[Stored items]
------

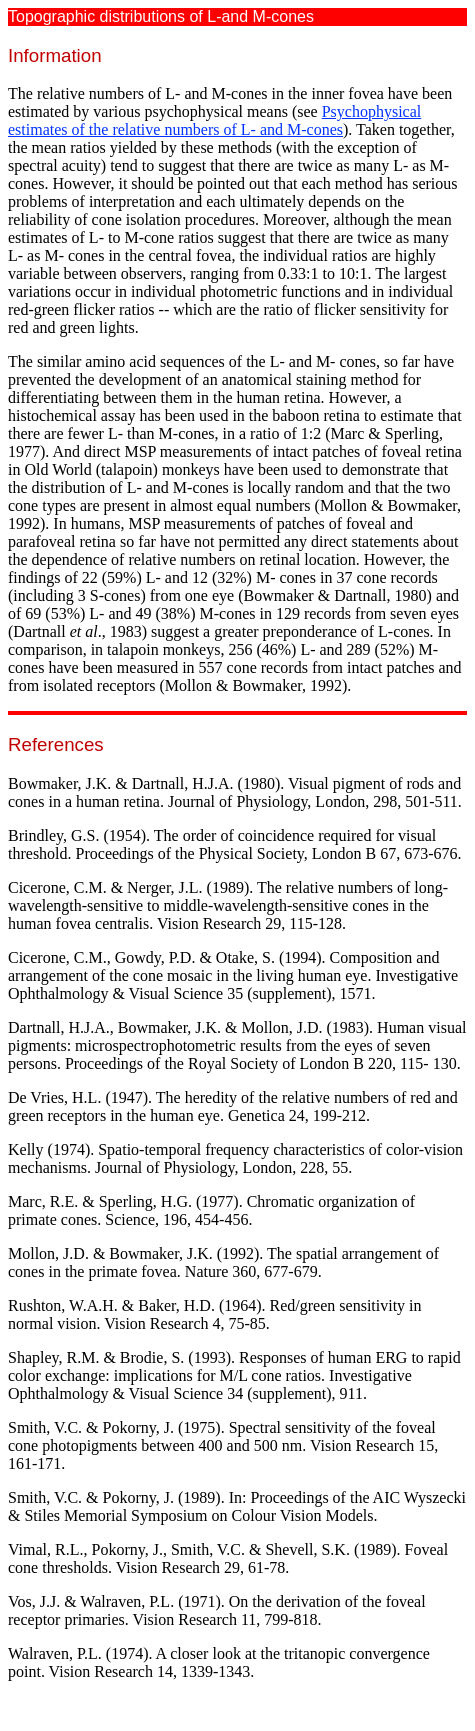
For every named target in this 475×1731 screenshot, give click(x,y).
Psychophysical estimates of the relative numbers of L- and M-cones (214, 120)
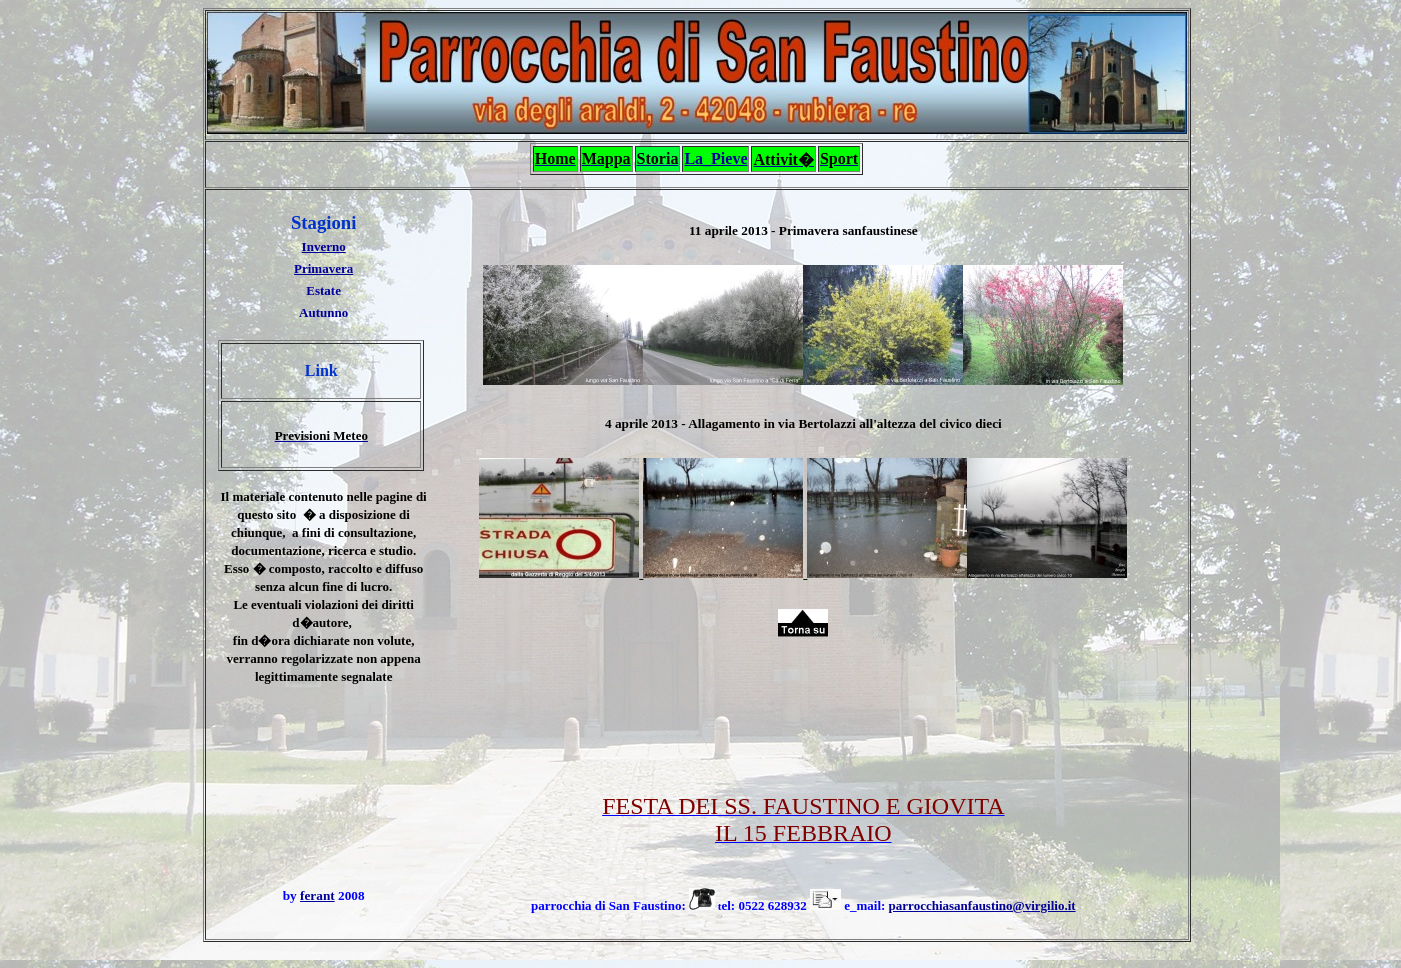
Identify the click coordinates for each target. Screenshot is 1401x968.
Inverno (324, 246)
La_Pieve (715, 158)
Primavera (323, 268)
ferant (317, 895)
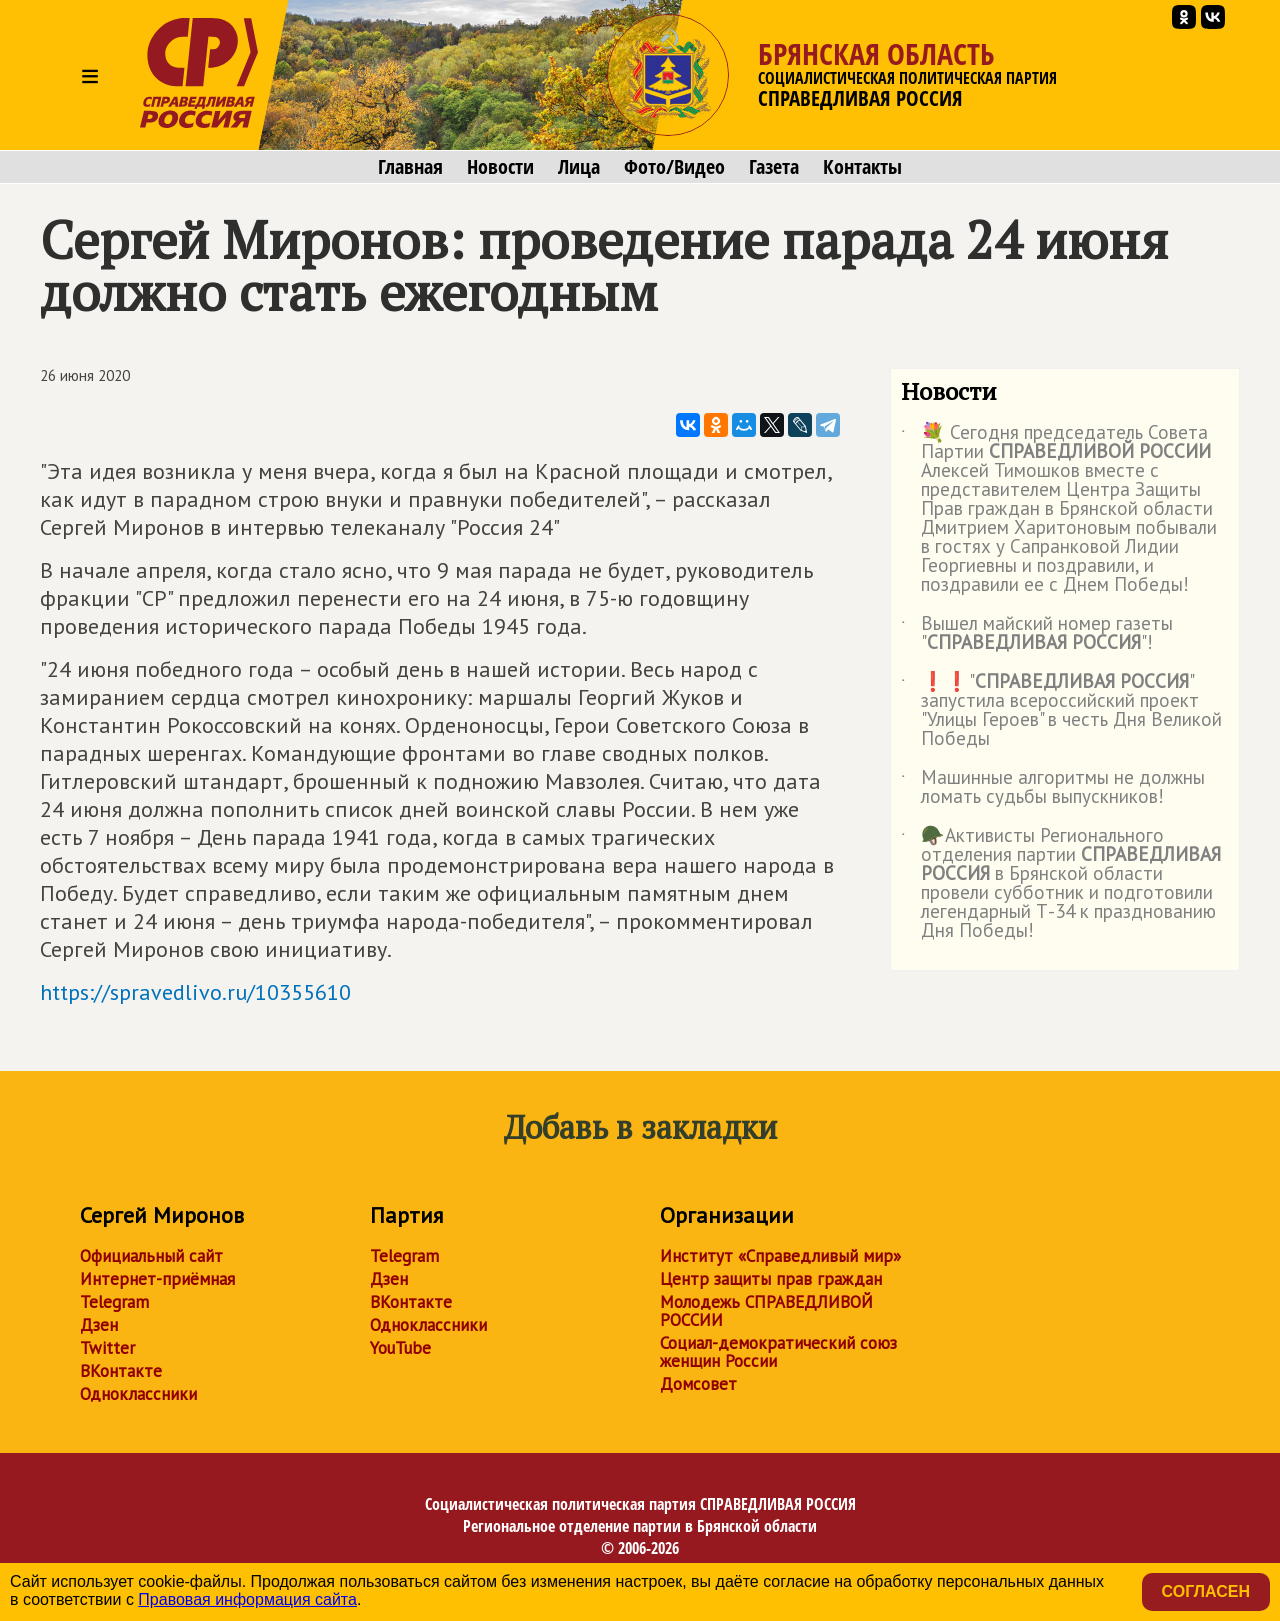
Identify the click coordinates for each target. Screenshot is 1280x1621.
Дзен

------

> _Problem statement_
Return everything from the line containing "La_Pieve (715, 158)" down to the end of the records unchanged, leaving out the pictures.

> _Answer in full_
La_Pieve (715, 158)
Primavera (323, 268)
ferant (317, 895)
Identify the click coordinates for each target. Screenshot is 1280x1621.
Дзен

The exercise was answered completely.